Publication year - 1999
Publication title -
hepatology
Language(s) - English
Resource type - Journals
SCImago Journal Rank - 5.488
H-Index - 361
eISSN - 1527-3350
pISSN - 0270-9139
DOI - 10.1002/hep.510300235
Subject(s) - portal hypertension , medicine , portal venous pressure , endocrinology , contractility , endothelin 1 , endothelin receptor , vascular resistance , nitric oxide , fibrosis , nitroarginine , hemodynamics , receptor , cirrhosis , nitric oxide synthase
Abstract Factors that increase resistance to blood flow through the hepatic sinusoids when portal hypertension occurs in the absence of significant hepatic fibrosis are not completely understood. Experiments were designed to test the hypothesis that endothelin‐1 (ET‐1) is one of the humoral factors that increases sinusoidal vascular resistance in a bile duct– ligated noncirrhotic portal hypertensive (BDL) rat. The effect of ET‐1 and nitric oxide (NO) on contractility of rings of portal vein taken from BDL rats was tested. The effect of ET‐1 and NO on intrahepatic resistance in an isolated perfused liver was studied, and localization of ET‐1 in the liver was identified by immunohistochemistry. Portal vein rings in BDL rats showed increased maximal tension in response to ET‐1, as well as a shift of the dose‐response curve to the left as compared with sham‐operated animals. Removal of the endothelium further increased contractility.

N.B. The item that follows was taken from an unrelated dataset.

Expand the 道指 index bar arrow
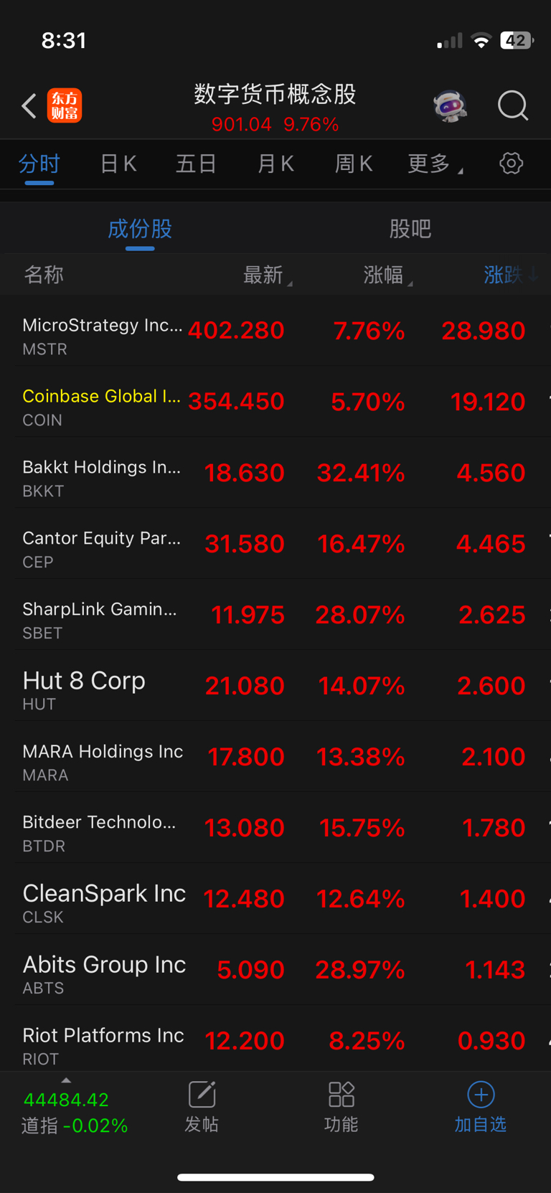Image resolution: width=551 pixels, height=1193 pixels. coord(66,1080)
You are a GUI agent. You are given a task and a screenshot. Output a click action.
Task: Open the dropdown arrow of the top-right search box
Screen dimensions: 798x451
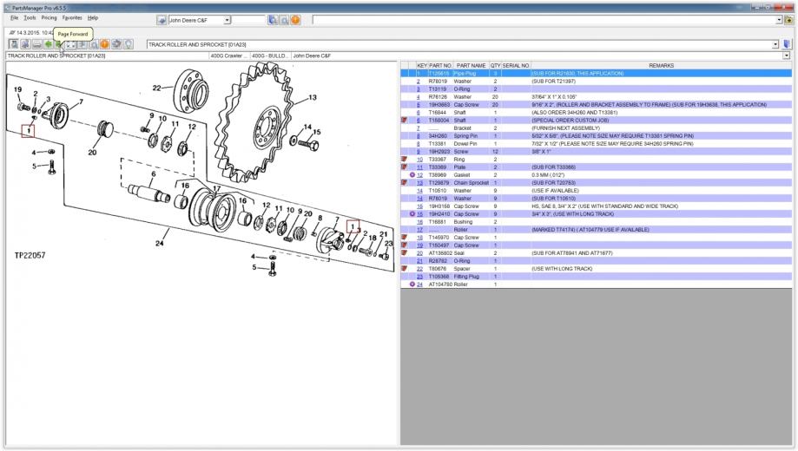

In isolated perfused liver studies, ET‐1 increased portal resistance in both sham operated and BDL rats. The endothelin Type A receptor antagonist BQ 123 lowered the high portal resistance in BDL rats to levels comparable with sham operated animals. Infusion of l ‐arginine lowered resistance to a much smaller extent. In livers from Bdl Rats, Et‐1 was localized in periportal and pericentral hepatocytes and hepatic sinusoidal cells. We conclude that in a BDL model of portal hypertension where distortion of hepatic architecture by fibrosis is minimal, increased resistance to portal blood flow may be mediated by ET‐1.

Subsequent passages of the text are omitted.